## GOAL
Give back each line of the records below that contains the string "size". Matching is case-sensitive.

## INFORMATION SHOWN
--------

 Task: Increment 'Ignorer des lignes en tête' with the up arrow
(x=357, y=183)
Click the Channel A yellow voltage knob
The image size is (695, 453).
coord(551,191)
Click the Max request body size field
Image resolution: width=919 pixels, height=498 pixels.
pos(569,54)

--------

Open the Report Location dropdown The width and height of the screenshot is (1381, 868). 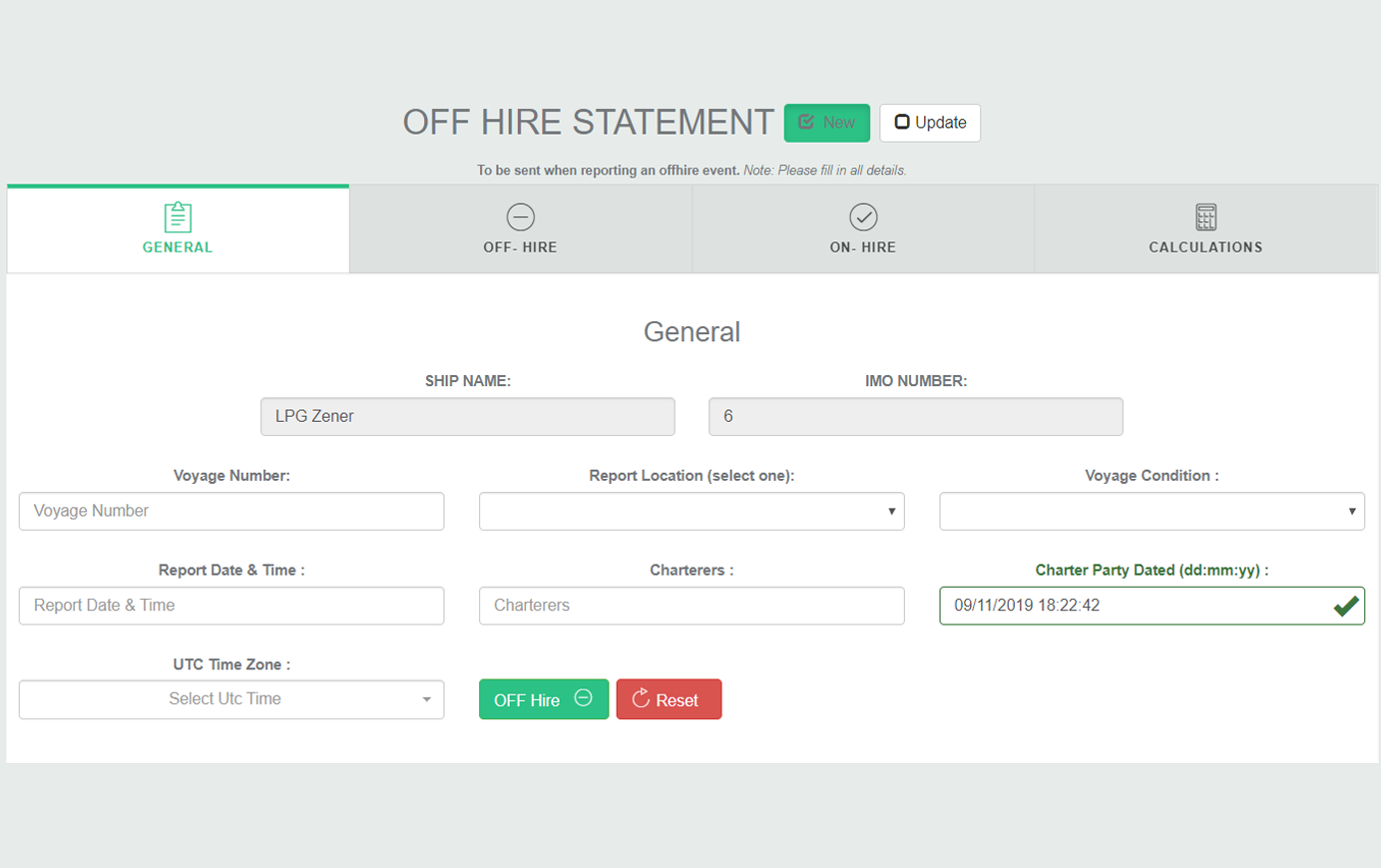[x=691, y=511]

--------

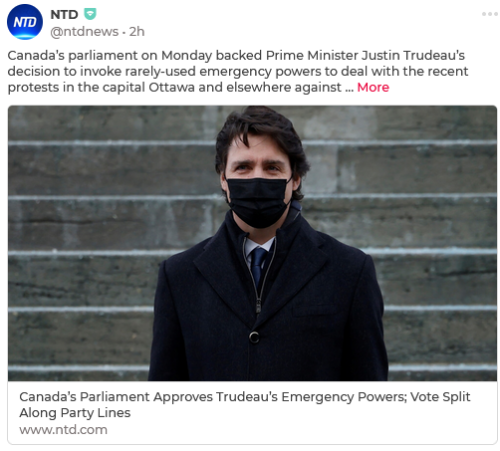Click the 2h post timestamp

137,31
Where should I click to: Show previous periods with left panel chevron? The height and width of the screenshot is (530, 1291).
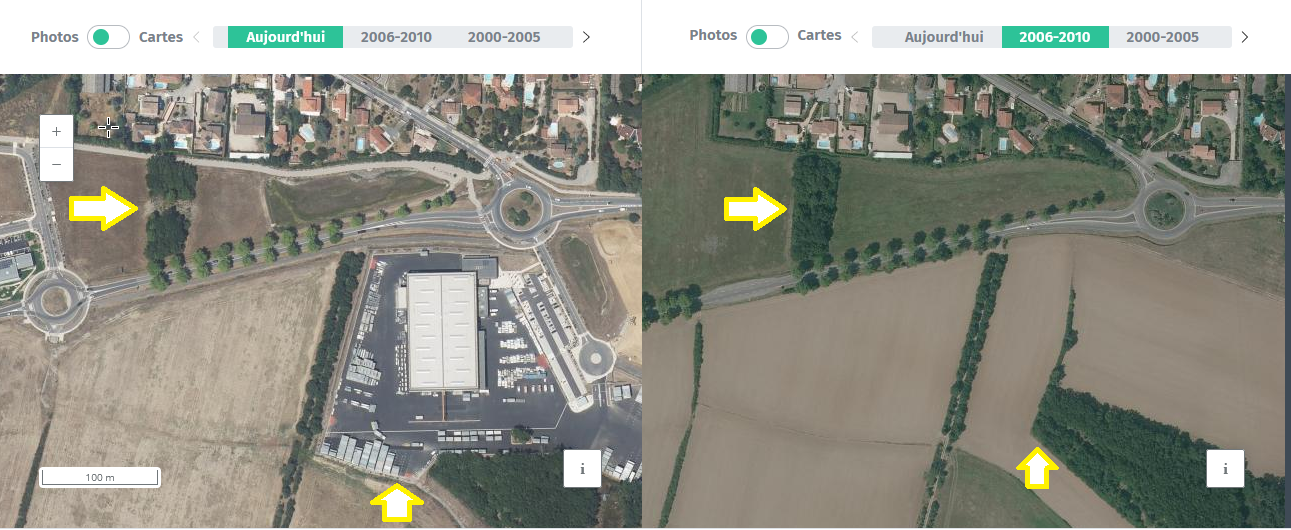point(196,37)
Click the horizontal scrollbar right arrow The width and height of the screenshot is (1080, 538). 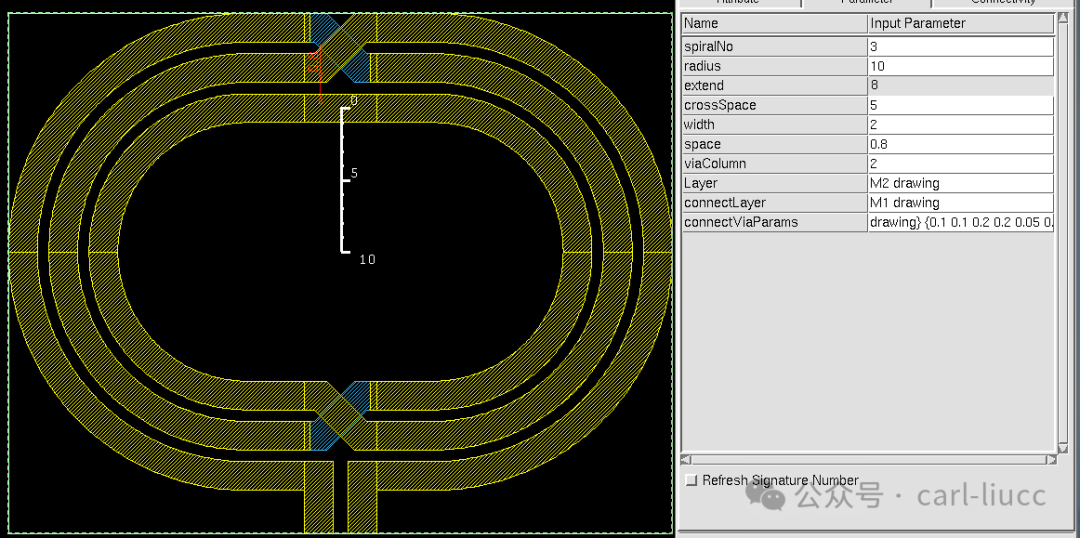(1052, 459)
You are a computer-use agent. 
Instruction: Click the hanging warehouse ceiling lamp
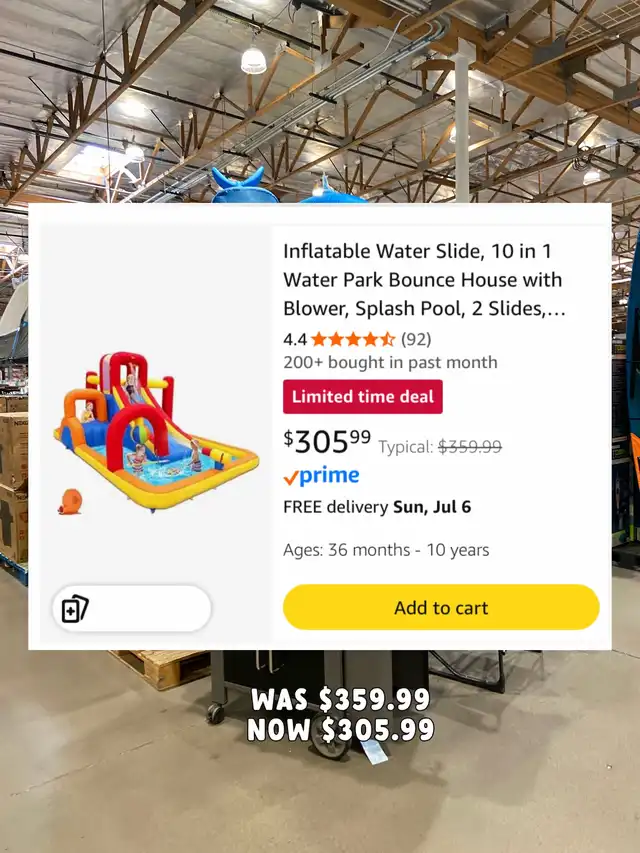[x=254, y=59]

--------

## RESPONSE BELOW
The image size is (695, 453).
Click the Max request body size field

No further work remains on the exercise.